— Start of LISTING —

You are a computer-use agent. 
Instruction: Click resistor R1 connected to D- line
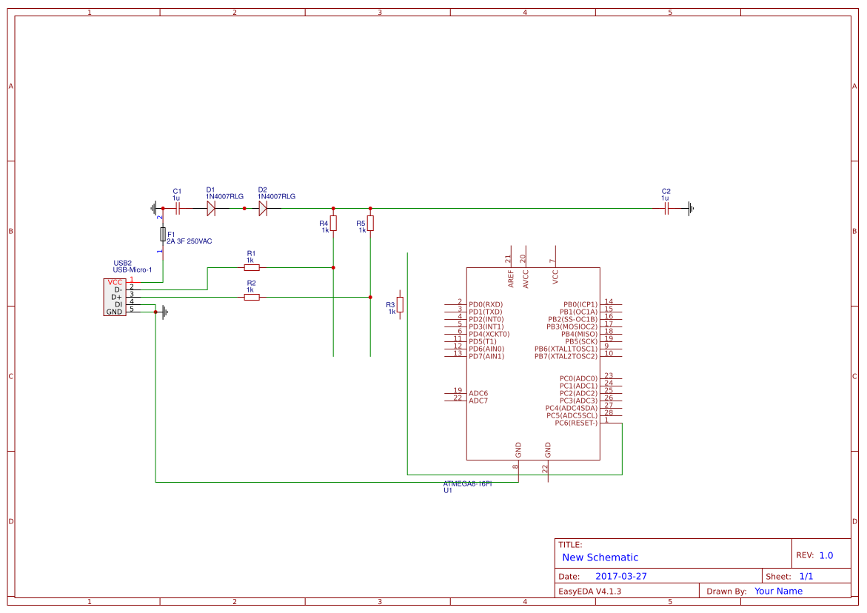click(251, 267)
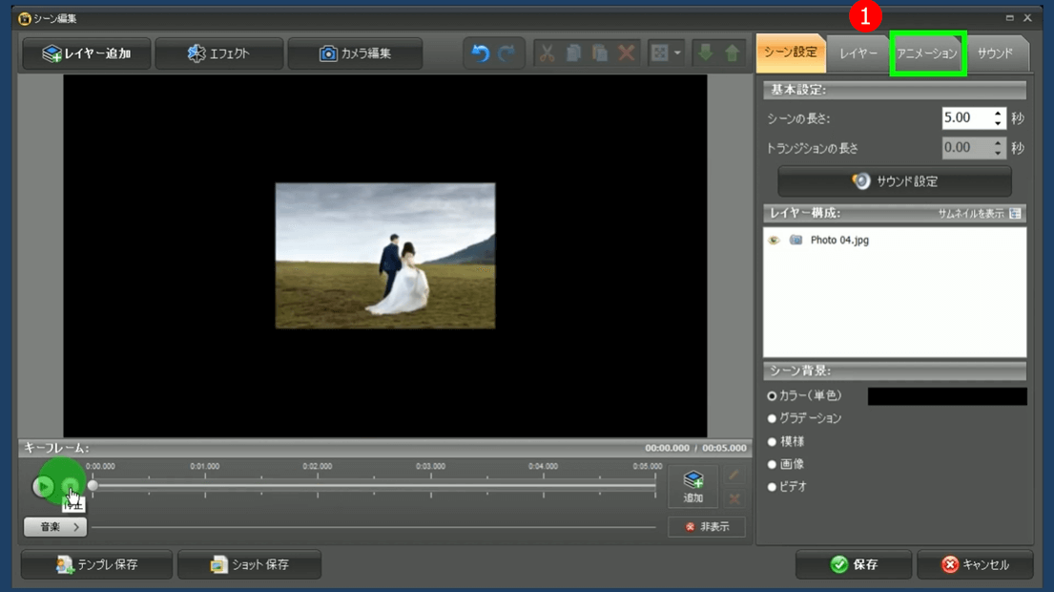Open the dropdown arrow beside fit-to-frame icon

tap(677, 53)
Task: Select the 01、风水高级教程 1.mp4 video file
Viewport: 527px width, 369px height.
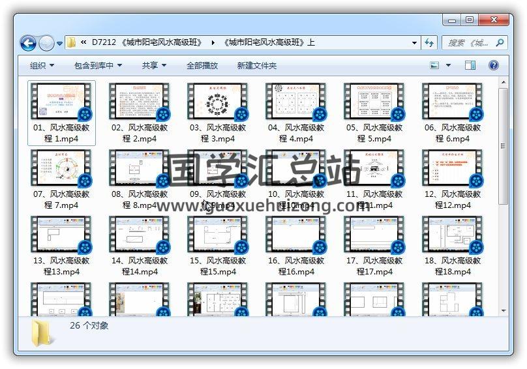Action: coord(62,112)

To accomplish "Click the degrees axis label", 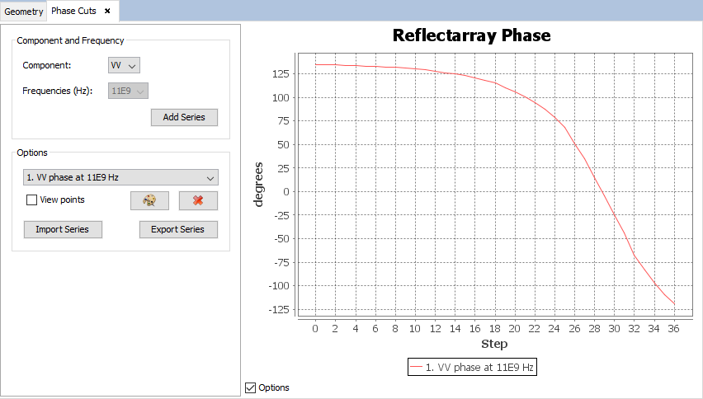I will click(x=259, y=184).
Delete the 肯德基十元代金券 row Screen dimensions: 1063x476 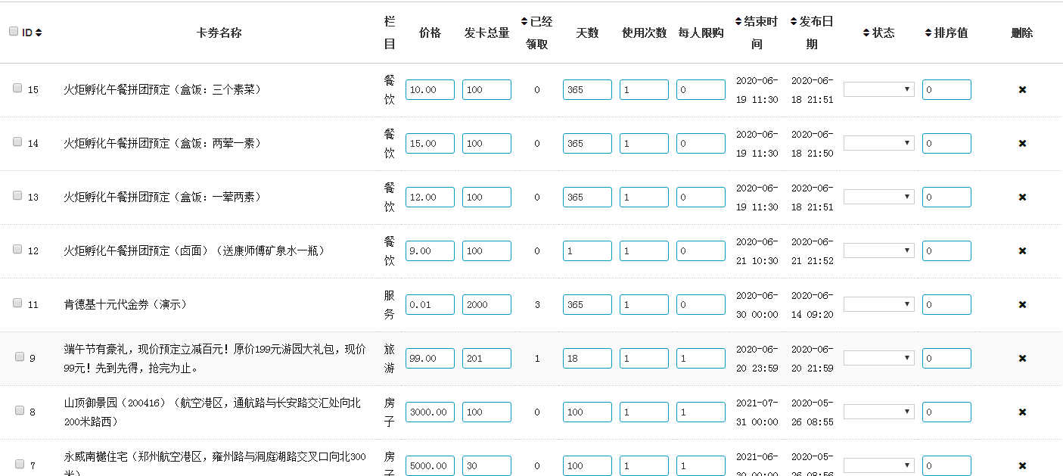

— End of LISTING —

## WHAT YOU SHOULD DO
Reproduce the rows from their start through the line that contains "Action: coord(62,112)", keeping both ends and leaving out the pictures.

## RESULT OF THIS EXERCISE
You are a computer-use agent. 
Instruction: Click resistor R1 connected to D- line
click(251, 267)
Open the dropdown arrow beside fit-to-frame icon

tap(677, 53)
Task: Select the 01、风水高级教程 1.mp4 video file
Viewport: 527px width, 369px height.
Action: coord(62,112)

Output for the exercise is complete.